# [Actions to take]
1. Using the passage on analog postprocessing of precipitation forecasts, explain in one to three sentences why doubling the training sample from 7 to 14 years may not significantly improve the results.
2. Answer these questions from the passage on analog postprocessing of precipitation forecasts, one line each:
(a) Which forecast is generally the only one used for pattern matching in analog postprocessing?
(b) What number of analogs was found to be the optimal choice?
(c) Which years make up the validation period?
3. Continue the passage on analog postprocessing of precipitation forecasts from the point where it ends.

# [Document passage]

□ □ □ □ □ □ □

In analog postprocessing, generally only the ensemble mean forecast is used for pattern matching (Hamill and Whitaker 2006; Hamill et al. 2015). To assess the impact of ensemble spread on analogs, we introduced the ensemble spread term into the similarity criterion to investigate whether better analogs could be identified through the incorporation of this forecast uncertainty constraint. Sensitivity results indicate that integrating the ensemble spread term into the distance-based similarity criterion led to an improvement in the accuracy of the accumulated precipitation frequency distribution for the AP ensemble. Additionally, this incorporation marginally increased the reliability, discrimination ability, and economic value of the AP-based PQPFs.
2) Impact of the number of analogs
According to Hamill and Juras (2006), the number of analogs should vary as a function of both forecast lead time and how extreme the precipitation forecast is. The number of analogs should be smaller for extreme cases and shorter lead times, but larger for common cases and longer lead times. Sensitivity experiments were conducted using different numbers of analogs (10, 15, 20, and 25 for week 1 and 15, 20, 25, and 30 for week 2), and the results from evaluation of rank histogram, reliability diagram, ROC, and potential EV showed that adopting 20 analogs was the optimal choice for 1–7- and 8–14-day accumulated precipitation forecasts.
3) Impact of reforecast length
One limitation of AP methods is the necessity for sufficiently large samples of reforecasts with matching verifying observations to ensure high-quality analogs (Hamill and Whitaker 2006). To assess the impact of reforecast length on AP results, we divided the entire 22-yr sample into training (before 2013) and validation periods (2013–20). In a sensitivity experiment, we varied the length of the training period among three scenarios: 1) AP-T14y with a 14-yr training period from 1999 to 2012, 2) AP-T7y with a 7-yr training period from 2006 to 2012, and 3) AP-T3y with a 3-yr training period from 2010 to 2012.
The results from the sensitivity experiment reveals that an insufficient length of reforecasts (AP-T3y) is not suitable for AP, as it adversely affects the reliability and discrimination ability of calibrated probabilistic forecasts. Comparing AP-T7y and AP-T14y indicates that doubling the training sample size from 7 to 14 years may not significantly enhance the results, as the benefits have already been achieved with a 7-yr sample size. A 7-yr reforecast sample is sufficient for achieving good-quality bias correction, resulting in performance close enough to optimal (Fig. 15).

□ □ □ □ □ □ □

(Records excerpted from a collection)
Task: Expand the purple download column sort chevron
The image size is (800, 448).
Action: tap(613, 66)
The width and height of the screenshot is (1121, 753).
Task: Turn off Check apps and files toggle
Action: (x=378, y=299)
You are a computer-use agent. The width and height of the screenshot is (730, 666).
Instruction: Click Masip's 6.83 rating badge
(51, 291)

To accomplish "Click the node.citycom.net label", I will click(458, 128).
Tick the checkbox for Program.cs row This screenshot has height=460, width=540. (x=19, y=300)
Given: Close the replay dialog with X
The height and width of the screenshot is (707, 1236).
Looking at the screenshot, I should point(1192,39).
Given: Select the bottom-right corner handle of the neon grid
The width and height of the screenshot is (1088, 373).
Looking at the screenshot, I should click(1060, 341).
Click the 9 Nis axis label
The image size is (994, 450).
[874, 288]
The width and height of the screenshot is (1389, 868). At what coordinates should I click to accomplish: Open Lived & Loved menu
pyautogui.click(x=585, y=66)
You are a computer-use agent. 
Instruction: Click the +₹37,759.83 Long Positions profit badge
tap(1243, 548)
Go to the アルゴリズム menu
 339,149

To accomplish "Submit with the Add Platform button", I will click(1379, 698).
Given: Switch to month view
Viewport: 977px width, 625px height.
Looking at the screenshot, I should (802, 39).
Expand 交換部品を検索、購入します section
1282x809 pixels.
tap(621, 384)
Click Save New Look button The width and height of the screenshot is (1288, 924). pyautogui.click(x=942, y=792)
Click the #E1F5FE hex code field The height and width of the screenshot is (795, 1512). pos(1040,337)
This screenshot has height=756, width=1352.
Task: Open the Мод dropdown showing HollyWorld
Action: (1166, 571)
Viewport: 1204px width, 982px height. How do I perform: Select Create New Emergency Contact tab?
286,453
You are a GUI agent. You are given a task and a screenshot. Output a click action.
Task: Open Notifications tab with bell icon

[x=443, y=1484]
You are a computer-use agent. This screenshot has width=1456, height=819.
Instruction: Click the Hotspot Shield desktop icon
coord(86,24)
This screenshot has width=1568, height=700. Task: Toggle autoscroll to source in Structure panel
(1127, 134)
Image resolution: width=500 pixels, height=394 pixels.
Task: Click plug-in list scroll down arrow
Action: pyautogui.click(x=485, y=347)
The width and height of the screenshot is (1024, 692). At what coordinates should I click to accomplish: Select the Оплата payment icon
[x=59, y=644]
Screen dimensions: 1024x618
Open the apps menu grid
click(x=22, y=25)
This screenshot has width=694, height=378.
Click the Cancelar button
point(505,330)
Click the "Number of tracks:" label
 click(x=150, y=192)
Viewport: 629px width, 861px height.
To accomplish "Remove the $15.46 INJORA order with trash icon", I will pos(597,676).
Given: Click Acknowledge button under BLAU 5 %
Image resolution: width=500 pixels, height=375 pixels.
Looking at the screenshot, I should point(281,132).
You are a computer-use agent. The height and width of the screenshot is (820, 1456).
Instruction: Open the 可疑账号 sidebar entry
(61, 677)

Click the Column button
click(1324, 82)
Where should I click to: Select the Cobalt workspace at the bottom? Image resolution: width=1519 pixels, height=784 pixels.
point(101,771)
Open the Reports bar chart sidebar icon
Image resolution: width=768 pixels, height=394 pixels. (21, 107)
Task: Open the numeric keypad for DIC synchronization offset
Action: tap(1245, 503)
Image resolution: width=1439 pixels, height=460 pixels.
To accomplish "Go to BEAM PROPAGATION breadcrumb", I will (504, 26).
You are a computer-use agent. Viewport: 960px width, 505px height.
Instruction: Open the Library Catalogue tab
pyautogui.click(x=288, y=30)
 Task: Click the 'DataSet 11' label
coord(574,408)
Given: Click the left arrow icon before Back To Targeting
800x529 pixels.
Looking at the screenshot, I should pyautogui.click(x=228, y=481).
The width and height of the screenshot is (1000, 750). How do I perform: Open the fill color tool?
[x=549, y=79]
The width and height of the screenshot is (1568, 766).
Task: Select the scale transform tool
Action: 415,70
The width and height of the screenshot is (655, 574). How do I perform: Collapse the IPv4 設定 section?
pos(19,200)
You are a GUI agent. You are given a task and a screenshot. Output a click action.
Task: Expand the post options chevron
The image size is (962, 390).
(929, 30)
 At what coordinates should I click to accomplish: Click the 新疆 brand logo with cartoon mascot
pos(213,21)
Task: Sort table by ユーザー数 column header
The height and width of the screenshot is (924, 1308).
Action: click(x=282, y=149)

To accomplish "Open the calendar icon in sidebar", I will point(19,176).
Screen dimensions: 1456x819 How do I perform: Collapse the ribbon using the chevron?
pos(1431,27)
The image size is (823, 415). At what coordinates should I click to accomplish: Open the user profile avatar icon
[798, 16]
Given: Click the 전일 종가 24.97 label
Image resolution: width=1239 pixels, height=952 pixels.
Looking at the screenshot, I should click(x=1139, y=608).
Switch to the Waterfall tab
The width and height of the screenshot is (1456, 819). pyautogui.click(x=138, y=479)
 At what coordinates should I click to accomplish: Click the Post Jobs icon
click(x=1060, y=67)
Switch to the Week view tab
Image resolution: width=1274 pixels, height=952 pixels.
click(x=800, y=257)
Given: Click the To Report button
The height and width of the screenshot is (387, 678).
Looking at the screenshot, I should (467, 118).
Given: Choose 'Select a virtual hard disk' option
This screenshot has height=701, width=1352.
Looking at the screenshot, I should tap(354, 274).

□ □ □ □ □ □ □

# [In response]
1. The benefits of the training sample have already been achieved with a 7-yr sample size. A 7-yr reforecast sample is sufficient for good-quality bias correction, so performance is already close enough to optimal.

2.
(a) The ensemble mean forecast.
(b) 20 analogs.
(c) 2013–20.

3.
b. Unique contribution of the research
While analog postprocessing (AP) and probability matching (PM) have been documented in prior research, our unique contribution lies in their application to address specific challenges related to MEPFs within the complex geographical context of Taiwan. Our study addresses three key challenges:
1) Producing observational analyses reflecting real precipitation scenarios
To generate well-calibrated high-resolution MEPFs aligned with user demands, a comprehensive set of high-resolution precipitation analyses is crucial. We abandoned the existing observational analyses–Taiwan Station-based Analysis (TaiSA v1.0), which utilized a consistent number of rain gauge observations for homogeneity in climatology analysis. Instead, we produced a new set of precipitation analysis based on all rain gauge observations across Taiwan, ensuring a reflection of real precipitation scenarios under complex terrain (refer to appendix A for detailed information).
2) Determining critical predictors for MEPFs
Initially, three sets of large-scale circulation indices were employed as predictors for pattern matching in the AP process (see appendix B). Through sensitivity experiments, we discovered that using 7-day accumulated precipitation as a predictor yields comparable or even slightly better forecast quality. This simplicity provides a more straightforward predictor with predictability for MEPFs.
3) Integrating AP and PM to produce realistic QPFs
Unlike prior AP studies focusing solely on probabilistic forecasts, our research combines AP and PM methods to derive both PQPFs and QPFs. This integration is vital to meet the urgent demand for realistic QPFs in water resources management, as it ensures accurate spatiotemporal distributions of precipitation and a realistic range of precipitation amounts.
6. Conclusions
In Taiwan, MEPFs lack accuracy in predicting precipitation locations and magnitude and provide insufficient detail. This is mainly due to the fact that strong orographic effects are not well captured by large-scale numerical models. In addition, the underdispersion of ensemble members limits their ability to adequately represent forecast uncertainty. In this study, we integrate the AP and PM methods to mitigate these problems and produce calibrated and downscaled QPFs and PQPFs.
We found that the calibrated forecast corrected the magnitude and large-scale distribution of precipitation and also provided valuable small-scale details influenced by orography. The calibrated single (deterministic) forecast (APPM) had a lower MAE and explained approximately 3–8-fold more variance in the observational precipitation analysis in all seasons and lead times than did the REM forecast. A detailed evaluation showed that the RAW ensemble forecasts were underdispersive with an obvious wet bias, while the AP ensemble spread well represented forecast uncertainty with bias removed on a fine (1 km × 1 km) output grid. The improved AP ensemble spread contributed to better reliability in the AP-based PQPF. Discrimination was also improved, resulting in higher EV in the AP-based PQPF for a wider range of users, compared with the RAW forecasts. In summary, precipitation forecasts downscaled and calibrated by APPM substantially improved forecast quality and value.
The methods, AP and APPM, have been applied to operational forecasting (Chang et al. 2022) and have also been used to generate various customized precipitation products for agriculture and stock farming (https://agr.cwa.gov.tw/NAGR/) and water resources management sectors (https://qpeplus.cwa.gov.tw/WRA/) in Taiwan. One of the customized forecast products using the AP method is a probabilistic forecast of consecutive clear days, which has been employed in the stock farming industry for agricultural planning in the production of dry hay (Chou et al. 2023). Importantly, APPM precipitation forecasts have also been used as input for hydrological models predicting reservoir inflow for water resource management (Chang et al. 2023; Yang et al. 2023).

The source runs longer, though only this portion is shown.